Protected area in Dorset, England

Parley Common is a Site of Special Scientific Interest (SSSI) on the edge of Ferndown in Dorset, England. The majority land owner is the Canford Estate, but among the other owners are the Diocese of Salisbury, Dorset Council and a few private individuals. Most of the site is managed by the Amphibian and Reptile Conservation Trust (ARC); the Council's Countryside Service manages the land owned by Dorset Council. The site was notified as an SSSI in 1983.

The area of the site is 168.1 ha, and comprises a significant amount of heath; the northern and western parts are primarily of the dry heath Calluna vulgaris and Erica cinerea, while the low-lying parts of the south-east are mostly the damp or humid heath Erica tetralix and Molinia caerulea.
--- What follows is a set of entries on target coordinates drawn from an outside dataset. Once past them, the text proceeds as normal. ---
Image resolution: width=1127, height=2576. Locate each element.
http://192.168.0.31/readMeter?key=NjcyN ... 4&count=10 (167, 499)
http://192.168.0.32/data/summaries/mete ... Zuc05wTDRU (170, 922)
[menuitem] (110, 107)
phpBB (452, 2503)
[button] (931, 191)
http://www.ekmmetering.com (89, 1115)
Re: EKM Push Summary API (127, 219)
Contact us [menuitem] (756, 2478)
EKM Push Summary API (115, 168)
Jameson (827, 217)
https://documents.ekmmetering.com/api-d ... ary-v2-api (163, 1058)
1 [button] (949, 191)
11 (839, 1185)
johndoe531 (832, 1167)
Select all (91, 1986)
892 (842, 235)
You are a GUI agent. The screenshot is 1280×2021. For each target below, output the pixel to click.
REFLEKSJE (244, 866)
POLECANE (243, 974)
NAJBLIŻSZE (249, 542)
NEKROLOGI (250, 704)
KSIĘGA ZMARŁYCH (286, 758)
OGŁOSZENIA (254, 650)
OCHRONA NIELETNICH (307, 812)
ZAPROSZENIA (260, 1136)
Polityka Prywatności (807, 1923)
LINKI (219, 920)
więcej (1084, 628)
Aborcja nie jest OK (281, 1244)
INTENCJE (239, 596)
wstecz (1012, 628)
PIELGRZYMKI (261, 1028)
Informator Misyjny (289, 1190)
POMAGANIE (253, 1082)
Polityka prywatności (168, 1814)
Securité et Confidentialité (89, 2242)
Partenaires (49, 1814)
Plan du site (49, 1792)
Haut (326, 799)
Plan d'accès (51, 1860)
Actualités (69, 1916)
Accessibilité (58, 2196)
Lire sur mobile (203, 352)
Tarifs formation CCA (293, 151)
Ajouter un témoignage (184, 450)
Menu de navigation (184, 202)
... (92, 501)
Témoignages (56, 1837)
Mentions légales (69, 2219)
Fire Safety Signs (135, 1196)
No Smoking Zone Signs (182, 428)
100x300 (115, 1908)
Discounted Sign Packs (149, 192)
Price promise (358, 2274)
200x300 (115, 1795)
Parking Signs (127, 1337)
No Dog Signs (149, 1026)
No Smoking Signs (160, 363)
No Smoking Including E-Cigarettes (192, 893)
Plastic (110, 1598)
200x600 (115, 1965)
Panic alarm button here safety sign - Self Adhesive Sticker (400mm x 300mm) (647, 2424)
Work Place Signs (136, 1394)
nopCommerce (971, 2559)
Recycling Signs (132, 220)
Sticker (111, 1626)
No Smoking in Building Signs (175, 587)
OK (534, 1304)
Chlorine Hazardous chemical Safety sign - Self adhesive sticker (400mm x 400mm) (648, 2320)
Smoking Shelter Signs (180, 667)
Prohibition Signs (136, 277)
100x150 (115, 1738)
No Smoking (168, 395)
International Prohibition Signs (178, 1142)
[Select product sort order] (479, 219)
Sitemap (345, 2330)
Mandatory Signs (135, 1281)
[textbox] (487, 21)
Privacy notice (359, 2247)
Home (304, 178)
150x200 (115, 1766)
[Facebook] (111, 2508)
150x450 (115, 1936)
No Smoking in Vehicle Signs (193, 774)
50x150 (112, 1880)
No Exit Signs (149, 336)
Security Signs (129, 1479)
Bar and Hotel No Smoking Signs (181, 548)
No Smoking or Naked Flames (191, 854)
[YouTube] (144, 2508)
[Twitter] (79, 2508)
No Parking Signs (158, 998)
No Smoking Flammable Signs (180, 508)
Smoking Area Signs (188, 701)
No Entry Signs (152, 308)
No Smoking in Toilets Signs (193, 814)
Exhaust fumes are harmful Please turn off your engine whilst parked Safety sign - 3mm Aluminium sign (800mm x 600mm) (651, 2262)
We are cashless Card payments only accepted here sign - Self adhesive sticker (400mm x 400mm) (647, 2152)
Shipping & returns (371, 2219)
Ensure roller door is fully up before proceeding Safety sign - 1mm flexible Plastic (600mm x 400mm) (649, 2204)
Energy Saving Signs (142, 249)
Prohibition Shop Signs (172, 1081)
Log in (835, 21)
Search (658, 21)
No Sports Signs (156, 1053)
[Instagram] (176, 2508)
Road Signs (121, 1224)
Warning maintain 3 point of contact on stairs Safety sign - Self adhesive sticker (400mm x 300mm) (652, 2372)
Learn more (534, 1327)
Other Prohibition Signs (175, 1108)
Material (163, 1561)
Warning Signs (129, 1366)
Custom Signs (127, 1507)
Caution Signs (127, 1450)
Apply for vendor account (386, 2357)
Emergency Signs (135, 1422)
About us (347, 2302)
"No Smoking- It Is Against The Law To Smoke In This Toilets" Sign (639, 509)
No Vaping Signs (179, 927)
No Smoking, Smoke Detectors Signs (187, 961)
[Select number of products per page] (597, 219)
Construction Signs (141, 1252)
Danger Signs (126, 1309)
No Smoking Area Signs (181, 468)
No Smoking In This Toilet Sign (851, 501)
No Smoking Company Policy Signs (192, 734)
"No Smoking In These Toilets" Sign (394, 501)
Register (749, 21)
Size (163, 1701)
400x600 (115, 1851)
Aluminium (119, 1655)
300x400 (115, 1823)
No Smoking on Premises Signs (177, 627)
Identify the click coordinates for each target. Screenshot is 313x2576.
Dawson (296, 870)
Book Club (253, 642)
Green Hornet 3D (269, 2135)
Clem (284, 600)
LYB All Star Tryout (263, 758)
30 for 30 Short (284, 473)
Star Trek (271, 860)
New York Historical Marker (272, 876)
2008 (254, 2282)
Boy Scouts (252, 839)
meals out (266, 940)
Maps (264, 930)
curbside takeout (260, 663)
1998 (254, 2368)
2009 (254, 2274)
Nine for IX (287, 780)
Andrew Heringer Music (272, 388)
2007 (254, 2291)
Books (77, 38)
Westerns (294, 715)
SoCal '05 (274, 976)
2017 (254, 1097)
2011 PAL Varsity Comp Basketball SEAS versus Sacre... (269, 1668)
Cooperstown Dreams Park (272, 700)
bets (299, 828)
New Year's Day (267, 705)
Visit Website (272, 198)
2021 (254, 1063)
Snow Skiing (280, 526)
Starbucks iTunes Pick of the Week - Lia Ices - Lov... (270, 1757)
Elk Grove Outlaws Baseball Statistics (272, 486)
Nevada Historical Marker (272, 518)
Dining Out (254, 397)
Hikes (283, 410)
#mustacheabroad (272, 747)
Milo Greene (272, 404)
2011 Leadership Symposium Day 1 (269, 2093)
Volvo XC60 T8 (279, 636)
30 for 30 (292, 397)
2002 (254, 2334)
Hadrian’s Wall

Rare heathland species include the sand lizard (Lacerta agilis), smooth snake (Coronella austriaca), heath grasshopper (Chorthippus vagansand) and the Dartford warbler (Sylvia undata). Parley Common has an abundance of spider fauna—at least 147 species—which includes the very rare Ero aphana, Bassaniodes robustus (syn. Xysticus robustus)—otherwise found in only a few places in the New Forest—and Gnaphosa lugubris. The site holds claim to a number of firsts: the smooth snake was first recorded in Britain in Parley Common in 1853; the Mazarine blue (Cyaniris semiargus)—now extinct in Britain—was first discovered here in the late nineteenth century; the moth Pachythelia villosella and the ringed carpet moth (Cleora cinctaria) were also first discovered here.

The site is one of many areas in the South East Dorset in which grazing by cattle has been reintroduced, as part of efforts to control the growth of scrub. Arson and illegal vehicle use have caused damage to the site, although community involvement is thought to have lessened the number of incidents.